Anton Mattle, Landeshauptmann von Nord- und Osttirol, hob in besonderer Weise die Volksabstimmung über den EU-Beitritt Österreichs hervor. Am 12. Juni 1994 hatten 66,6 Prozent der Bevölkerung, laut Mattle eine „qualifizierte Mehrheit“, für den Beitritt gestimmt, obwohl viele Tiroler der EU durchaus skeptisch gegenüber gestanden waren. Auch die Europaregion Tirol und ihre Bedeutung für ein Zusammenfinden fand mehrmals Erwähnung wie auch das Willy-Brandt-Zitat „Es wächst zusammen, was zusammengehört.“ Deutlich angesprochen wurden aber auch die Konfliktpunkte zwischen Österreich und Italien. EU-Parlamentarier Herbert Dorfmann kritisierte mehr als deutlich die Personenkontrollen an der deutsch-österreichischen Grenze und bezeichnete sie als nicht EU konform. Aber auch die Leistung  der „großen alten“ Männer, Luis Durnwalder und Wendelin Weingartner, die seinerzeit die Regierungsgeschäfte in den jeweiligen Tiroler Landesteilen führten, wurden gewürdigt. In ihren Erinnerungen trat deutlich zutage, welch bewegender Moment die Aufhebung des Grenzbalkens für sie gewesen sein musste.
 
 

Volksfeier

Am Nachmittag lud Martin Alber, Bürgermeister der Gemeinde Brenner, zu einem Fest an die Grenze, an dem trotz Kälte und Schneeregen nicht wenige Bürger und Bürgerinnen sowie Vertreter der Ordnungskräfte teilnahmen. „Es ist ein besonderer Tag für den Brenner“, begrüßte Bürgermeister Alber die Anwesenden, politischen Vertreter und Ehrengäste.
 
 
Ging es bei der Feier auf Landesebene im Plessi-Museum noch „abgehoben und technisch“ zu, präsentierten sich die politischen Vertreter auf dieser Veranstaltung volks- und bürgernah.
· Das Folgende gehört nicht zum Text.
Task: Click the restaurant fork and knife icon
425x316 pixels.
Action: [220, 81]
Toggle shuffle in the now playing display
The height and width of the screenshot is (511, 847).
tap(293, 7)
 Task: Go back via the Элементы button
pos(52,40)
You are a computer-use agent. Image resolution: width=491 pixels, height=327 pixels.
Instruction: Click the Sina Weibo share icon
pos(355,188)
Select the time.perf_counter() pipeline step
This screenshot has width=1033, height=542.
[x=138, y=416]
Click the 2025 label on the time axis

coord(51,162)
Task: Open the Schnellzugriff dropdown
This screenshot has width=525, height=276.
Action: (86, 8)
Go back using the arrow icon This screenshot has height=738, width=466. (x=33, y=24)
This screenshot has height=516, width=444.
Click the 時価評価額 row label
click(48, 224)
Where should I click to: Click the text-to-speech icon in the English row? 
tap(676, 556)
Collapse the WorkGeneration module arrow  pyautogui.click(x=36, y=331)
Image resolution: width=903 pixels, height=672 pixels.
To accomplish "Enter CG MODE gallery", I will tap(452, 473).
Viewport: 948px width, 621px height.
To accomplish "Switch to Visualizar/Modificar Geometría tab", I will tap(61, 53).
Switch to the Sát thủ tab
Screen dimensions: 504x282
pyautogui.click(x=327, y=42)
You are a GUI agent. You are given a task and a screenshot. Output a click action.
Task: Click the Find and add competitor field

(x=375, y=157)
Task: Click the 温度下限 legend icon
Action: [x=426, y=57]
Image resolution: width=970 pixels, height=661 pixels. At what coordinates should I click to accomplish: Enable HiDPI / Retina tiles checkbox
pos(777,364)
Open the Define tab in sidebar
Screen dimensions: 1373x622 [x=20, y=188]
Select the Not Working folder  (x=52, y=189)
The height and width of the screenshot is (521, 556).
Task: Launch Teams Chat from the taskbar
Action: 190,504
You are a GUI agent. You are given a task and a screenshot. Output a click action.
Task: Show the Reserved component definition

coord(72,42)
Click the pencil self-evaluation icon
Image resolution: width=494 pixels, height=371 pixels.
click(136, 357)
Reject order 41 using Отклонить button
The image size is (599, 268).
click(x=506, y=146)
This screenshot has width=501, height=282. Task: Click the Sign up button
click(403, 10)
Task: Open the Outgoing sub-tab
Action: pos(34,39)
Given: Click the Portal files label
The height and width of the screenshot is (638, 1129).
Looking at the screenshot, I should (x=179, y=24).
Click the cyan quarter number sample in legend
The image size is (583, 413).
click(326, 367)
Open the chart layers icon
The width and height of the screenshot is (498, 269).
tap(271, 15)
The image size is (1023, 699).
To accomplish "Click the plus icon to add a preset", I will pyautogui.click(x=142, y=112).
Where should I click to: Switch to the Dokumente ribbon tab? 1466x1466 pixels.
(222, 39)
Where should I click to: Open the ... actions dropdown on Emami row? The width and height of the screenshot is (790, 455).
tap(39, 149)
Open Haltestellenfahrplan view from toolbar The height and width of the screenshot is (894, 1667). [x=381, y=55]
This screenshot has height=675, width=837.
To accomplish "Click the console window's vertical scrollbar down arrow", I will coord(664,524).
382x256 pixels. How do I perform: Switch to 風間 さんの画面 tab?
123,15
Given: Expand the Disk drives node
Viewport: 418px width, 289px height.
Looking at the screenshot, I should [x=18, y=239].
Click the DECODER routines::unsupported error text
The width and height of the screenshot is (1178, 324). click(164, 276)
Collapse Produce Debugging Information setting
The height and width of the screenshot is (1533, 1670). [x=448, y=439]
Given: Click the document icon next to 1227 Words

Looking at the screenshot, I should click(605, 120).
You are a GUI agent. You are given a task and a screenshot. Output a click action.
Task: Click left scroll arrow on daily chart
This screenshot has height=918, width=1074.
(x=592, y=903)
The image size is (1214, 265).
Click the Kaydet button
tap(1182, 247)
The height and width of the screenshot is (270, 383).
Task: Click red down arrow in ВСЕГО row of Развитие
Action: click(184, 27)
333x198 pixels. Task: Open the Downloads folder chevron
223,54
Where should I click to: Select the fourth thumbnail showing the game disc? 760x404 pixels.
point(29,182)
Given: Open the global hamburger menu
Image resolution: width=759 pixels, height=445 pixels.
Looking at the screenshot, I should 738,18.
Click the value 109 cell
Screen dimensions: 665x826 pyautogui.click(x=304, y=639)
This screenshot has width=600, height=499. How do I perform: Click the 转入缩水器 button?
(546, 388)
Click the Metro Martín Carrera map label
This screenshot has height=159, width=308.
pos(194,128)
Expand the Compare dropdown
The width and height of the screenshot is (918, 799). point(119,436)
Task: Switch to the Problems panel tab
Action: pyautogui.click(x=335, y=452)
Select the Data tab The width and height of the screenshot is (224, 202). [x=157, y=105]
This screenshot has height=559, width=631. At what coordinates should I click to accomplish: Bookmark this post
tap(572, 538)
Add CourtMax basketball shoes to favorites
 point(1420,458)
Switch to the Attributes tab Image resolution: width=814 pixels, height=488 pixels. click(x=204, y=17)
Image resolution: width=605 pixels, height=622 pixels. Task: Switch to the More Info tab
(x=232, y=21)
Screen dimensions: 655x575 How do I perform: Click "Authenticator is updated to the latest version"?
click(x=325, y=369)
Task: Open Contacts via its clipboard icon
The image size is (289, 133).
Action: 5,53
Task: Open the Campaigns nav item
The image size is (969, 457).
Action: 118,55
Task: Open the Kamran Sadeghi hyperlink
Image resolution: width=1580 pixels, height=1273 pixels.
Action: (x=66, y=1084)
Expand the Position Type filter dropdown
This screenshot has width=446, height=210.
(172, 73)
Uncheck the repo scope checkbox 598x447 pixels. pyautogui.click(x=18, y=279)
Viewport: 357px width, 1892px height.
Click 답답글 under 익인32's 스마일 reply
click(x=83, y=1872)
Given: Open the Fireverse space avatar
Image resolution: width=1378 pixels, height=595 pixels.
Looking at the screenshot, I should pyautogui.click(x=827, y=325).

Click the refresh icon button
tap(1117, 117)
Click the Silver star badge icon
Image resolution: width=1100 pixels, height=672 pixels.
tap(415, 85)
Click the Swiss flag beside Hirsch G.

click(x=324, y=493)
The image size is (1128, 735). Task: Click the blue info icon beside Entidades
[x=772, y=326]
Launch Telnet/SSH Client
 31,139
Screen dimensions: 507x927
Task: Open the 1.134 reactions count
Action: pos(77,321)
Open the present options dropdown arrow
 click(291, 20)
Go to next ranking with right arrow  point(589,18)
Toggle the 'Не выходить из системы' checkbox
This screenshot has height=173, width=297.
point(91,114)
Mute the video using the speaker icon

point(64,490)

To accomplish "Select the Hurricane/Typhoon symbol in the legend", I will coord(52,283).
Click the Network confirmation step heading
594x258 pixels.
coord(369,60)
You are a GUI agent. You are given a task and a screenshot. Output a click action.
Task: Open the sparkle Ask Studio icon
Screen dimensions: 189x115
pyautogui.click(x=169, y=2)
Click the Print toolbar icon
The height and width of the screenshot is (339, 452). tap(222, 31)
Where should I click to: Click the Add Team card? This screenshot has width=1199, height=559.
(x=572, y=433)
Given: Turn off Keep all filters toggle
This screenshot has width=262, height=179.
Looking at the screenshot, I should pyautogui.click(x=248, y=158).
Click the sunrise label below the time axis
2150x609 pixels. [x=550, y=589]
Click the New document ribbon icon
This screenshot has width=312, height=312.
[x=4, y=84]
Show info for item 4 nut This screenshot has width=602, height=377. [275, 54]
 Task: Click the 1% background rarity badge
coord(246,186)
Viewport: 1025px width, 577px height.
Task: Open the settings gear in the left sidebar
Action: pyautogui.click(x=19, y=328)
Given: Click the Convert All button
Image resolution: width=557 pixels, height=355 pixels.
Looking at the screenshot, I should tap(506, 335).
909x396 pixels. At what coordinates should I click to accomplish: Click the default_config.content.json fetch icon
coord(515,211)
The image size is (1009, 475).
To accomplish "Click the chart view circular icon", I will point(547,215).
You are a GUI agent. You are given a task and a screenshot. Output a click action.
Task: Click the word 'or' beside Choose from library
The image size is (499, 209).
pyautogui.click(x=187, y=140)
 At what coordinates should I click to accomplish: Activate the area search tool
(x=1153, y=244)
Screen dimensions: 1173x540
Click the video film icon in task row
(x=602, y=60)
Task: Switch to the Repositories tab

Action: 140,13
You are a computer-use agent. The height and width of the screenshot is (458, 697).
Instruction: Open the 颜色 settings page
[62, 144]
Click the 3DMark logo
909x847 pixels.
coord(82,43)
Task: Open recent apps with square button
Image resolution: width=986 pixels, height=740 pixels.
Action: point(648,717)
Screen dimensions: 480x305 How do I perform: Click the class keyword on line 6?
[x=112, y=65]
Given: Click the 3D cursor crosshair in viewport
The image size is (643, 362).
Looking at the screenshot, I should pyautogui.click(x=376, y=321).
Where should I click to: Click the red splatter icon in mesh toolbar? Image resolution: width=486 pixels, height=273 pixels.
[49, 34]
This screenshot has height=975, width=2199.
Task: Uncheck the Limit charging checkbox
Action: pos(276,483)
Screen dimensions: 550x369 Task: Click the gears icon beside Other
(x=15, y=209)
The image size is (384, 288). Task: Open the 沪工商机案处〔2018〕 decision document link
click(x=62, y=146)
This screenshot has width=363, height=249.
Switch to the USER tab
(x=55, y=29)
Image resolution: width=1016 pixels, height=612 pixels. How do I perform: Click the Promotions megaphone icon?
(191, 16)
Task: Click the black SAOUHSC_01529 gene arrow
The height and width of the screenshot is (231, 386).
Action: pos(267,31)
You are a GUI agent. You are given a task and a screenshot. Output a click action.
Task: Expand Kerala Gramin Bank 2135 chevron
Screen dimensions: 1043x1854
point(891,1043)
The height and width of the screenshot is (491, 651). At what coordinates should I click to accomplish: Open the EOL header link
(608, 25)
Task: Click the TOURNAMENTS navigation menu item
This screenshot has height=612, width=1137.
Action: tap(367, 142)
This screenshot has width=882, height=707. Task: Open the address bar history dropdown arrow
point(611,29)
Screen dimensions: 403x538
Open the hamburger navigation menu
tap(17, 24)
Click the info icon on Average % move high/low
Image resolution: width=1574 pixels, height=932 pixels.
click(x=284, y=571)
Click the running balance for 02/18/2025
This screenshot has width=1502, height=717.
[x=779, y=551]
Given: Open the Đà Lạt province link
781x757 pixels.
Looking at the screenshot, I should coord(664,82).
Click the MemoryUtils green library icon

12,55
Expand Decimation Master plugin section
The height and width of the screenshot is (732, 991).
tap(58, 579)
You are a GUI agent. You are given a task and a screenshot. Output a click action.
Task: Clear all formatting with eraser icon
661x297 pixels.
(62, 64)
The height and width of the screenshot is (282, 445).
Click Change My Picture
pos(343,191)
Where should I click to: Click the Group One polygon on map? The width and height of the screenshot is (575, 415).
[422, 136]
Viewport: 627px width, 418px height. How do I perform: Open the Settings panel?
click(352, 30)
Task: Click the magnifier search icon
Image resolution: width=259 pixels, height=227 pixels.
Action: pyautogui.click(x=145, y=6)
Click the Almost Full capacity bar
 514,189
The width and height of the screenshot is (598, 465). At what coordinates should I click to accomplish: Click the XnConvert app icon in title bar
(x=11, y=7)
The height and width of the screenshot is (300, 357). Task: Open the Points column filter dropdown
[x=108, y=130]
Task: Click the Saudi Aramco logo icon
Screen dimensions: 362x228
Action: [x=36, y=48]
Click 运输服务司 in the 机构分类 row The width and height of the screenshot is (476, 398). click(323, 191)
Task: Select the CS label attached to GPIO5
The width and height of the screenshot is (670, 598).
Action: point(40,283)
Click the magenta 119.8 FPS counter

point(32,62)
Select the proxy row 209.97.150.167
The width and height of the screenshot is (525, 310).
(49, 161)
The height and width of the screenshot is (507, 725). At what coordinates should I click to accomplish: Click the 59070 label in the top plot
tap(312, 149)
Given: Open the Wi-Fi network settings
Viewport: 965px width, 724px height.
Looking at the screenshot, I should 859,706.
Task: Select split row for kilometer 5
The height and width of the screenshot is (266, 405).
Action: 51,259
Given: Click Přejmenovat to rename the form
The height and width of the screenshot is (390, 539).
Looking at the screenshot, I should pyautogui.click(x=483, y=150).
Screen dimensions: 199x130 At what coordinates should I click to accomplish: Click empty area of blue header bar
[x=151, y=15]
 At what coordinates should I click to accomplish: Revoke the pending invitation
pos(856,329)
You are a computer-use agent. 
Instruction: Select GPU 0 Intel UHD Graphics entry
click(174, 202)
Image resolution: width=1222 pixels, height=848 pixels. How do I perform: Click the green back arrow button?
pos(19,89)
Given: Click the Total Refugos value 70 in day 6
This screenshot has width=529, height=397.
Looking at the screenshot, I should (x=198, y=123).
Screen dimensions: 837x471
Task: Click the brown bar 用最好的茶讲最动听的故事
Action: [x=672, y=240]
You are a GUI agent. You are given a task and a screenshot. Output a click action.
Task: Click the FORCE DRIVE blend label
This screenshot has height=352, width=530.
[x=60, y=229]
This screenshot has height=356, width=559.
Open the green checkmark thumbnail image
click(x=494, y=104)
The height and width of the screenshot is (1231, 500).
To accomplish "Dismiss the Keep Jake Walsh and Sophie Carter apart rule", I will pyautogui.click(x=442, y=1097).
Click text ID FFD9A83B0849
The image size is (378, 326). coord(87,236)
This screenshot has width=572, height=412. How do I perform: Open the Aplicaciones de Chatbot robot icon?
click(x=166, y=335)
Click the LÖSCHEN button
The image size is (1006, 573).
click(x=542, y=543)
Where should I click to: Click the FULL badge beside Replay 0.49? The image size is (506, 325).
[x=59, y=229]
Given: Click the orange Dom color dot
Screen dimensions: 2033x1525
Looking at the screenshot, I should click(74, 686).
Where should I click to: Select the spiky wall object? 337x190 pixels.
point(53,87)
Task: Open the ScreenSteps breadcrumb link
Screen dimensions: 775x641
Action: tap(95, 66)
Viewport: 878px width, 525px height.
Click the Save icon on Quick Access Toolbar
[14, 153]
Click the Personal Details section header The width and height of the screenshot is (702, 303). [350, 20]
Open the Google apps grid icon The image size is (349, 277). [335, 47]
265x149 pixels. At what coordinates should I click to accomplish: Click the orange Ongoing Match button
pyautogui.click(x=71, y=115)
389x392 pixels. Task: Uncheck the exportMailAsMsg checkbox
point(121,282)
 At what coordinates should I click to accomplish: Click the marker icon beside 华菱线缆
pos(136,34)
So schüttelte Landeshauptmann Mattle jedem Anwesenden die Hand und begrüßte ihn persönlich. Die Reden wurden emotionaler und spätestens als die Vereinskapelle Gossensaß die heimliche Südtiroler Hymne „Wohl ist die Welt so groß und weit“ spielte und die Anwesenden spontan mitsangen, war ein Hauch jener Stimmung zu spüren, die vor 25 Jahren an diesem Ort herrschte. Die ehemaligen Bürgermeister der beiden Grenzgemeinden, Christian Egartner (Gemeinde Brenner) und Wilhelm Schöpf (Gries am Brenner), berichteten von der Aufbruchstimmung und von den Erleichterungen, die das Schengen-Abkommen für die Bürger und Bürgerinnen plötzlich bedeutete. Auf die gute Zusammenarbeit, die heute zwischen den Wipptaler Gemeinden diesseits  und jenseits der Grenze gepflegt wird, kam Karl Mühlsteiger, Bürgermeister der Gemeinde Gries am Brenner, zu sprechen. Es gebe noch viel zu tun, berichtete Senator Meinhard Durnwalder. Zwar sei das Verständnis für die Südtiroler Autonomie, seine Geschichte und die besonderen Verhältnisse in Rom gewachsen, Gefahr drohe allerdings von nationalistischen Kräften.
 
 
 
Spürbar wurde insbesondere in der Ansprache von Wendelin Weingartner, wie schmerzlich seine Generation die Grenze erlebt hatte und wieviel Hoffnung in die Aufhebung des Grenzbalkens gelegt wurde. So sei die Grenze zwar immer noch da, aber weniger sichtbar und durchlässiger – nun gelte es wieder zusammenzufinden. Das Trennende sei insbesondere dann spürbar, wenn er auf seinen Südtirol-Besuchen als „Österreicher“ bezeichnet werde, so Weingartner, der mit Inbrunst betonte: „Wir sind doch alle Tiroler.“ Verschmitzt meinte Durnwalder hinter vorgehaltener Hand, dass es umgekehrt doch genauso sei. Als Südtiroler werde man Innsbruck ebenfalls oft genug als Italiener bezeichnet. Die Europaregion Tirol biete eine Möglichkeit, das Trennende zu überwinden, zeigte sich Landeshauptmann a. D. Durnwalder überzeugt. Es sei jedoch an der Bevölkerung, diese Struktur mit Leben zu füllen.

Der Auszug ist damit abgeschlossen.